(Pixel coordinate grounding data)
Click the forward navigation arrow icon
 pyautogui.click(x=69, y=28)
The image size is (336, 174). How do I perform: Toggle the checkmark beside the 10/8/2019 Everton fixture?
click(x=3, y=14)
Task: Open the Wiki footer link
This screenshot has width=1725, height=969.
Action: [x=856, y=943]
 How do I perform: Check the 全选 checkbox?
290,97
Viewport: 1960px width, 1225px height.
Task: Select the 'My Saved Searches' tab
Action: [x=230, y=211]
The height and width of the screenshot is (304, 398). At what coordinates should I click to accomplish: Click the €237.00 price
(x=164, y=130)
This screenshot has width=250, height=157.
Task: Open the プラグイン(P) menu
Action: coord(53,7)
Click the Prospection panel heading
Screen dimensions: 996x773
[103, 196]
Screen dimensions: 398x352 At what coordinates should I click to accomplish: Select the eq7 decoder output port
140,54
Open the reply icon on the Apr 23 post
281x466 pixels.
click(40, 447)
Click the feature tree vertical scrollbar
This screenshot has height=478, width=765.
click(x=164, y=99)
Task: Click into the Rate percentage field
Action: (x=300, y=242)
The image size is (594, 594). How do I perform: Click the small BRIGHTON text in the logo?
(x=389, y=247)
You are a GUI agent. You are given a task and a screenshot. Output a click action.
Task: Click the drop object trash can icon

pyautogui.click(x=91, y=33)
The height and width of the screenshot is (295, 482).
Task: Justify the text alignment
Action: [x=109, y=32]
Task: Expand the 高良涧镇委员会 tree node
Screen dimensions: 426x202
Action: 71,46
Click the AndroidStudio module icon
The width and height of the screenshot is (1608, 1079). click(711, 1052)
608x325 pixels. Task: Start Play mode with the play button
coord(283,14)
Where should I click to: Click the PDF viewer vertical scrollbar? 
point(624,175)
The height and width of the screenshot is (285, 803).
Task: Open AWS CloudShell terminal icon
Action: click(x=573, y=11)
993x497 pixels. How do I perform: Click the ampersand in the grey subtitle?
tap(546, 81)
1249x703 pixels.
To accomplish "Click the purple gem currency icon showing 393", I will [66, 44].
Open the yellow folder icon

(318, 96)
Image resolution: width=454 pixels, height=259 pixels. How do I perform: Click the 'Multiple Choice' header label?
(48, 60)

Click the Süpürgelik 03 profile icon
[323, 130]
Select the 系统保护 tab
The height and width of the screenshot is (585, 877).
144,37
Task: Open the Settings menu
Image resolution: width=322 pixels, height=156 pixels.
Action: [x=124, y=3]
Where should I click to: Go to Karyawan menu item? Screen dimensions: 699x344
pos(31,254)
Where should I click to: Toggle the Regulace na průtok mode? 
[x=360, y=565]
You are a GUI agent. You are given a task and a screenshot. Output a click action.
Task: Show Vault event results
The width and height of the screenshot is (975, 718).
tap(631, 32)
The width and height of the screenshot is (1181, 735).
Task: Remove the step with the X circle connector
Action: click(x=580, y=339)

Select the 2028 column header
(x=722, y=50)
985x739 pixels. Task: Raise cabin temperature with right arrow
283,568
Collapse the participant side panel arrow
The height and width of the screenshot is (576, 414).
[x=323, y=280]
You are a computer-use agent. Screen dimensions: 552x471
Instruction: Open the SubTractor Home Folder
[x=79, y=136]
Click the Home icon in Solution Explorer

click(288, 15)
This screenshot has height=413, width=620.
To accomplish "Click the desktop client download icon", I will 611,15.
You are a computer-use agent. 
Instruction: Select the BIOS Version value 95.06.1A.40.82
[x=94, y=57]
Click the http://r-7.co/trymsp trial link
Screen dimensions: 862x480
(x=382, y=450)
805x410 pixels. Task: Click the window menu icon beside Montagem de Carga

- TASK BRIEF
Each record must be transcribed exactly, with nothing left out.

- TASK OUTPUT
Click the forward navigation arrow icon
 pyautogui.click(x=69, y=28)
The image size is (336, 174). How do I perform: Toggle the checkmark beside the 10/8/2019 Everton fixture?
click(x=3, y=14)
Task: Open the Wiki footer link
This screenshot has width=1725, height=969.
Action: [x=856, y=943]
 How do I perform: Check the 全选 checkbox?
290,97
Viewport: 1960px width, 1225px height.
Task: Select the 'My Saved Searches' tab
Action: [x=230, y=211]
The height and width of the screenshot is (304, 398). At what coordinates should I click to accomplish: Click the €237.00 price
(x=164, y=130)
This screenshot has width=250, height=157.
Task: Open the プラグイン(P) menu
Action: coord(53,7)
Click the Prospection panel heading
Screen dimensions: 996x773
[103, 196]
Screen dimensions: 398x352 At what coordinates should I click to accomplish: Select the eq7 decoder output port
140,54
Open the reply icon on the Apr 23 post
281x466 pixels.
click(40, 447)
Click the feature tree vertical scrollbar
This screenshot has height=478, width=765.
click(x=164, y=99)
Task: Click into the Rate percentage field
Action: (x=300, y=242)
The image size is (594, 594). How do I perform: Click the small BRIGHTON text in the logo?
(x=389, y=247)
You are a GUI agent. You are given a task and a screenshot. Output a click action.
Task: Click the drop object trash can icon

pyautogui.click(x=91, y=33)
The height and width of the screenshot is (295, 482).
Task: Justify the text alignment
Action: [x=109, y=32]
Task: Expand the 高良涧镇委员会 tree node
Screen dimensions: 426x202
Action: 71,46
Click the AndroidStudio module icon
The width and height of the screenshot is (1608, 1079). click(711, 1052)
608x325 pixels. Task: Start Play mode with the play button
coord(283,14)
Where should I click to: Click the PDF viewer vertical scrollbar? 
point(624,175)
The height and width of the screenshot is (285, 803).
Task: Open AWS CloudShell terminal icon
Action: click(x=573, y=11)
993x497 pixels. How do I perform: Click the ampersand in the grey subtitle?
tap(546, 81)
1249x703 pixels.
To accomplish "Click the purple gem currency icon showing 393", I will [66, 44].
Open the yellow folder icon

(318, 96)
Image resolution: width=454 pixels, height=259 pixels. How do I perform: Click the 'Multiple Choice' header label?
(48, 60)

Click the Süpürgelik 03 profile icon
[323, 130]
Select the 系统保护 tab
The height and width of the screenshot is (585, 877).
144,37
Task: Open the Settings menu
Image resolution: width=322 pixels, height=156 pixels.
Action: [x=124, y=3]
Where should I click to: Go to Karyawan menu item? Screen dimensions: 699x344
pos(31,254)
Where should I click to: Toggle the Regulace na průtok mode? 
[x=360, y=565]
You are a GUI agent. You are given a task and a screenshot. Output a click action.
Task: Show Vault event results
The width and height of the screenshot is (975, 718).
tap(631, 32)
The width and height of the screenshot is (1181, 735).
Task: Remove the step with the X circle connector
Action: click(x=580, y=339)

Select the 2028 column header
(x=722, y=50)
985x739 pixels. Task: Raise cabin temperature with right arrow
283,568
Collapse the participant side panel arrow
The height and width of the screenshot is (576, 414).
[x=323, y=280]
You are a computer-use agent. Screen dimensions: 552x471
Instruction: Open the SubTractor Home Folder
[x=79, y=136]
Click the Home icon in Solution Explorer

click(288, 15)
This screenshot has height=413, width=620.
To accomplish "Click the desktop client download icon", I will 611,15.
You are a computer-use agent. 
Instruction: Select the BIOS Version value 95.06.1A.40.82
[x=94, y=57]
Click the http://r-7.co/trymsp trial link
Screen dimensions: 862x480
(x=382, y=450)
805x410 pixels. Task: Click the window menu icon beside Montagem de Carga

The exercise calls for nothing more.